# Page extract
EGU26-12022, updated on 14 Mar 2026
https://doi.org/10.5194/egusphere-egu26-12022
EGU General Assembly 2026
© Author(s) 2026. This work is distributed under
the Creative Commons Attribution 4.0 License.
Oral | Tuesday, 05 May, 14:35–14:45 (CEST)
 
Room L2
Submarine Canyon Modulation of Eddy Kinetic Energy: A Seasonal Regime Shift in the Southern Benguela
Moagabo Ragoasha1,2, Gildas Cambon3, Thulwaneng Mashifane4, Franck Ghomsi1, Ramontsheng Rapolaki5, and Steven Herbette3
Moagabo Ragoasha et al.

# Records shown
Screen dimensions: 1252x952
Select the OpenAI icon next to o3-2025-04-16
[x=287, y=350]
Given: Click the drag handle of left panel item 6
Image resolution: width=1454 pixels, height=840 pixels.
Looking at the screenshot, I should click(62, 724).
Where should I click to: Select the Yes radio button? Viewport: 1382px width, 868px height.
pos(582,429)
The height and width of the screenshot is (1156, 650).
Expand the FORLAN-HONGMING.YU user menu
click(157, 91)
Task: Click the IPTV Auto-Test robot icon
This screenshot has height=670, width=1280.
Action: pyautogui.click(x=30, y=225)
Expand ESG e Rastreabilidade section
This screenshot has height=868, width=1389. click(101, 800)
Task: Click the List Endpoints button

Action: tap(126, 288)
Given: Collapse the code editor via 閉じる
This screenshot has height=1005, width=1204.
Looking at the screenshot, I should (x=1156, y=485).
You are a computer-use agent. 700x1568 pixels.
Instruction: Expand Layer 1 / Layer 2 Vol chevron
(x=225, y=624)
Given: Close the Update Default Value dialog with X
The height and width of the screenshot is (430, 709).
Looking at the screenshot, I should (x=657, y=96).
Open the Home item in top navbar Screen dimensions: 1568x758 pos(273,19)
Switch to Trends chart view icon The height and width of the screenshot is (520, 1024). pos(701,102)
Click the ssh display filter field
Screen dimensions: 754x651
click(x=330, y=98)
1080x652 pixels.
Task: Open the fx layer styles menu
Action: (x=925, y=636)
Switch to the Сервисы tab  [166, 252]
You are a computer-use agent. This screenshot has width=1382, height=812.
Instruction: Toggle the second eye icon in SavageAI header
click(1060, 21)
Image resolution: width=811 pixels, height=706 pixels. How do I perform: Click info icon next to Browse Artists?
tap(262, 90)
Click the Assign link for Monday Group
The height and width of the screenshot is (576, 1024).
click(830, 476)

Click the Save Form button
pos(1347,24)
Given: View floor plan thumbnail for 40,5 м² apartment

# Task prompt
Continue the conference abstract on how submarine canyons modulate eddy kinetic energy in the Southern Benguela, beginning directly after its final line.

# Result below
  • 1Department of Oceanography, University of Cape Town, South Africa
  • 2Nansen-Tutu Centre, Marine Research Institute, Department of Oceanography, University of Cape Town
  • 3Laboratoire d’Océanographie Physique et Spatiale (LOPS), IUEM, Univ. Brest - CNRS - IRD - Ifremer, 8 9 Brest, France
  • 4Southern Ocean Carbon–Climate Observatory (SOCCO), CSIR, Cape Town, South Africa
  • 5Marine Services, South African Weather Service, Cape Town, South Africa

Submarine canyons are recognised hotspots of enhanced vertical exchange and complex circulation, yet their role in modulating the seasonal energy cycle between mean and turbulent flows remains poorly understood. This study reveals that Cape Canyon, a major topographic feature in the Southern Benguela Upwelling System (SBUS), exhibits a seasonal reversal in its dominant energy pathway, shifting from a net sink of eddy kinetic energy (EKE) in summer to a net source in winter.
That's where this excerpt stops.